EURUSD Weekly Forex Forecast – 23rd to 27th July 2018
The markets for the week ahead will see the release of the flash manufacturing and services report from the Eurozone. With the final trading week of July, we expect to see that economic momentum in the eurozone remained broadly unchanged during the month. The ECB’s monetary policy meeting is also one of the main events this week. No changes are expected from the central bank after it announced its tapering decision only in June.

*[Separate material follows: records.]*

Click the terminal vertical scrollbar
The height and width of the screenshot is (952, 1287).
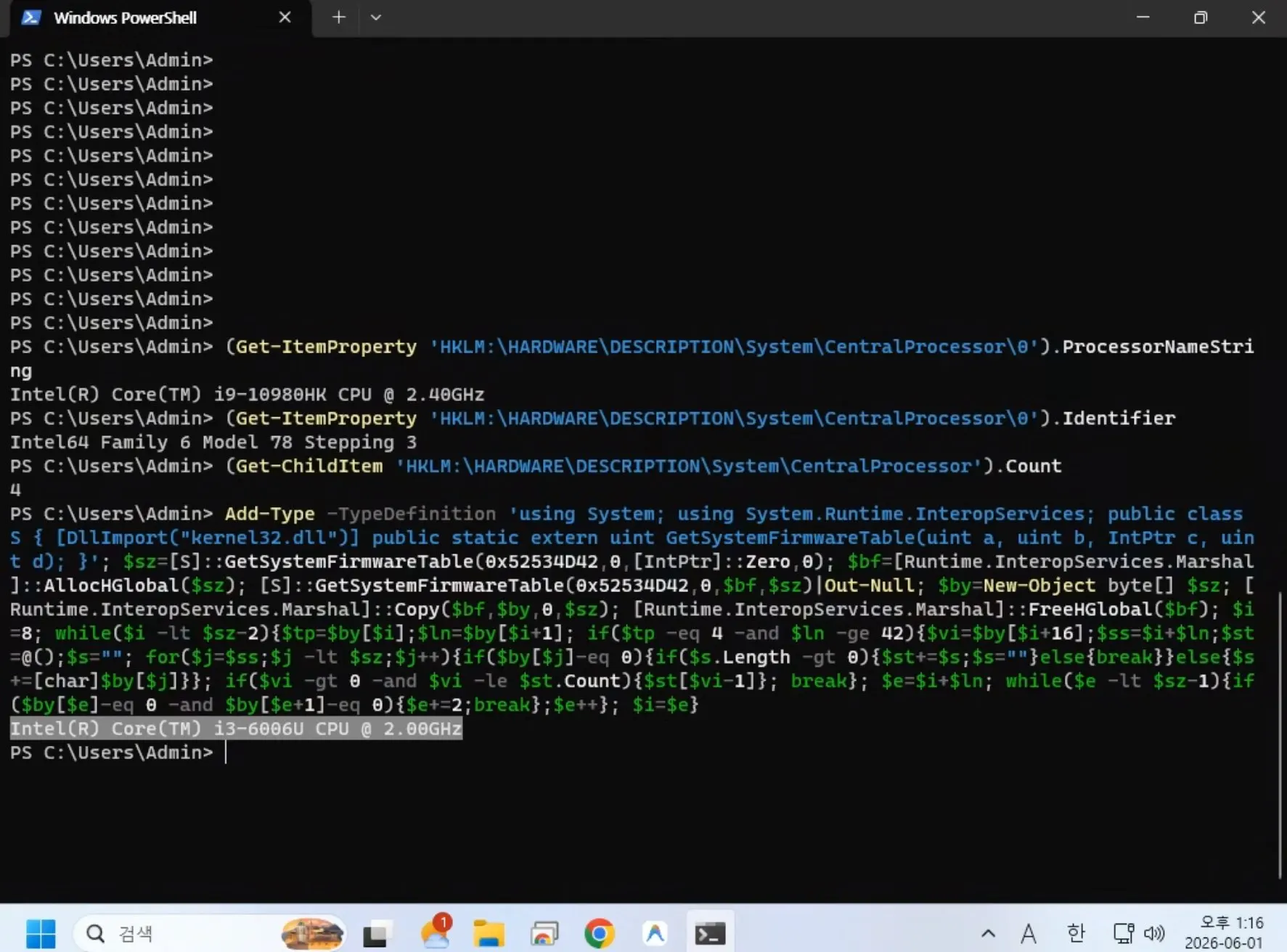(1280, 734)
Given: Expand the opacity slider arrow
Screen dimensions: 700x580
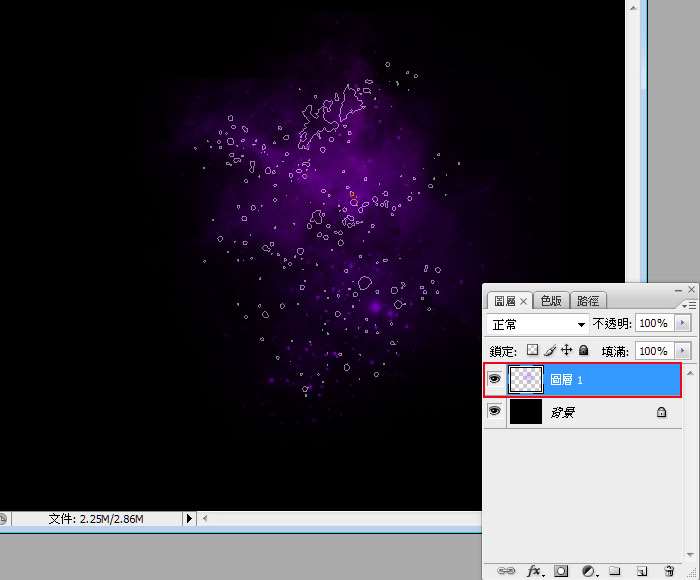Looking at the screenshot, I should point(682,323).
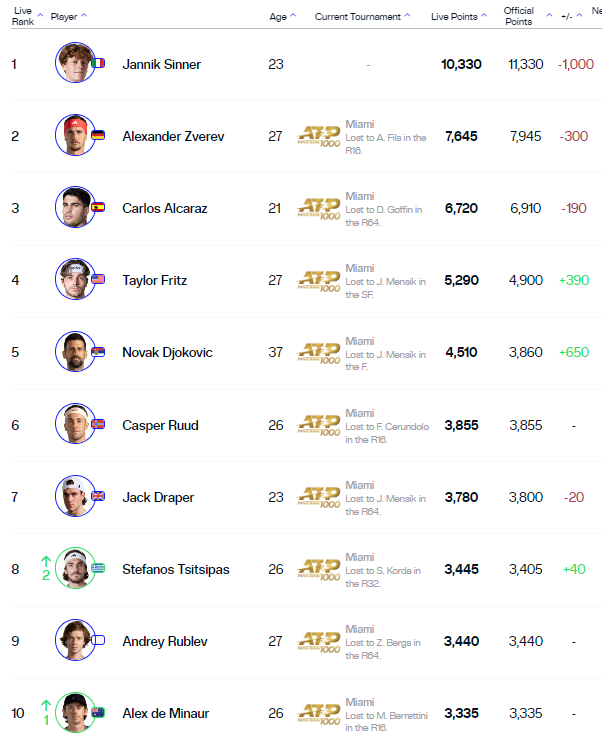Open Novak Djokovic's player name link
This screenshot has height=741, width=602.
point(167,353)
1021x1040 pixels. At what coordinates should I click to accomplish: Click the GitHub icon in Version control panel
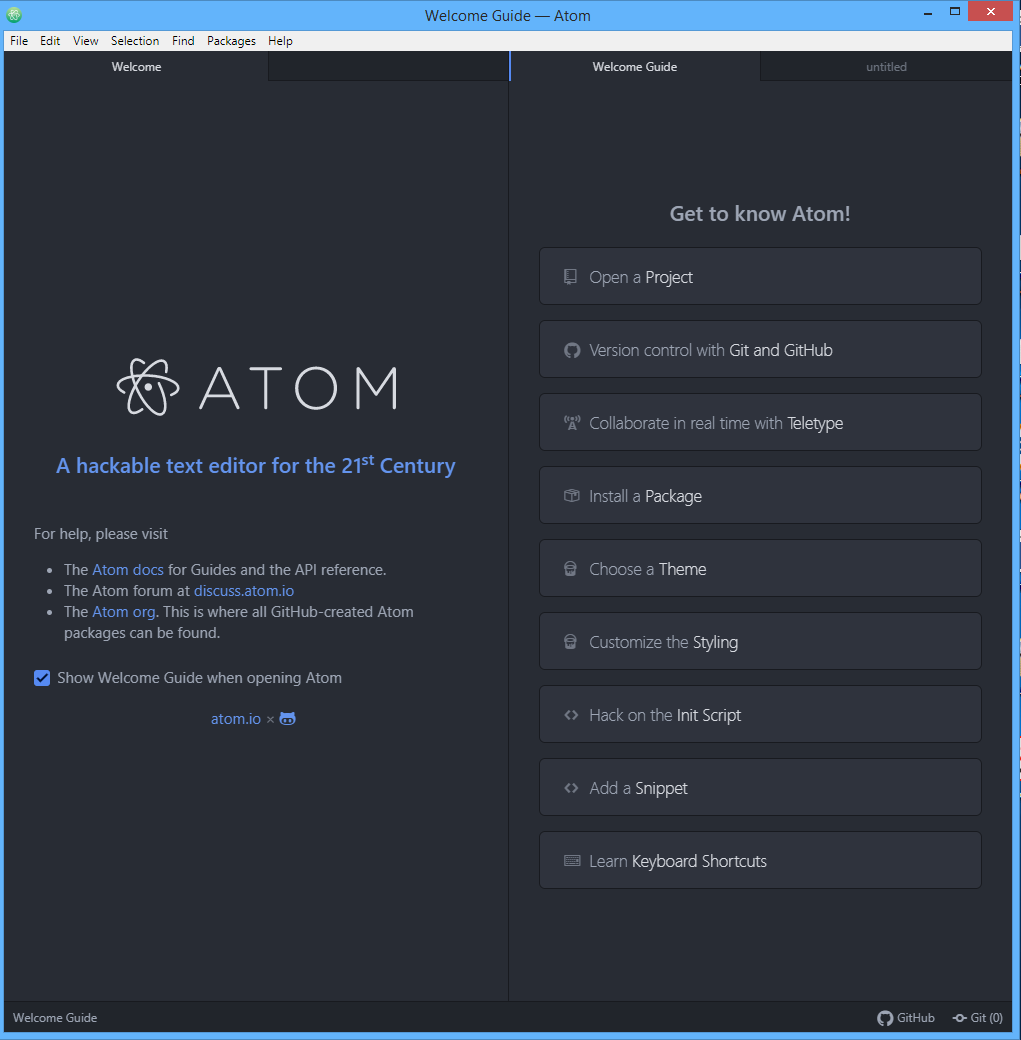[571, 349]
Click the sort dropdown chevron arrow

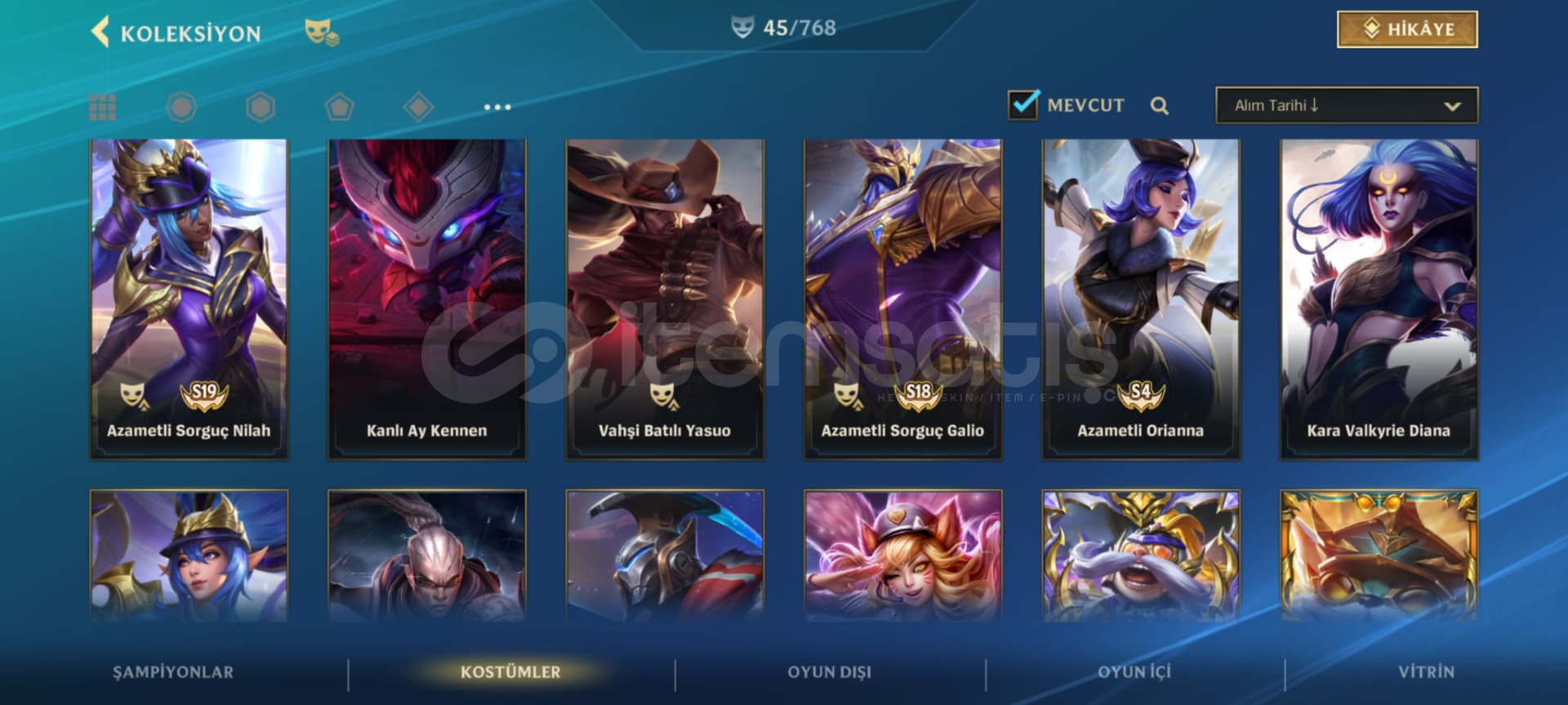[1452, 106]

Data from the U.S. is mostly limited to the durable goods orders report for the month. Other data includes trade figures which are expected to shed insights into the pace of GDP growth during the month. The U.S. advance GDP report is also due this week. The report covers the second quarter of the year and will show how the U.S. economy performed during the period.
Chart set up: The EURUSD currency pair was seen falling below the support at 1.1627 last week before posting a strong recovery. The gains pushed the currency pair to test 1.1713 level before easing back. Although price action continued to remain trading sideways, we anticipate a bullish momentum that is emerging.
Key support/resistance levels:
Support: 1.1627; Resistance: 1.1777
Commentary:
The week ahead will see some important releases that could impact the EURUSD currency pair. Among these, the advance GDP report from the U.S. and the ECB’s monetary policy meetings will have a direct impact on the currency pair. On the 4-hour chart we notice the potential for an inverse head and shoulders pattern being formed. While this pattern is still evolving, a pullback off the inclining neckline resistance could indicate a retracement back toward the 1.1620 – 1.1650 level. Forming a right shoulder at this level could trigger strong gains on a subsequent breakout from the inclining trend line. For the week ahead, the EURUSD currency pair is expected to be flat to bullish.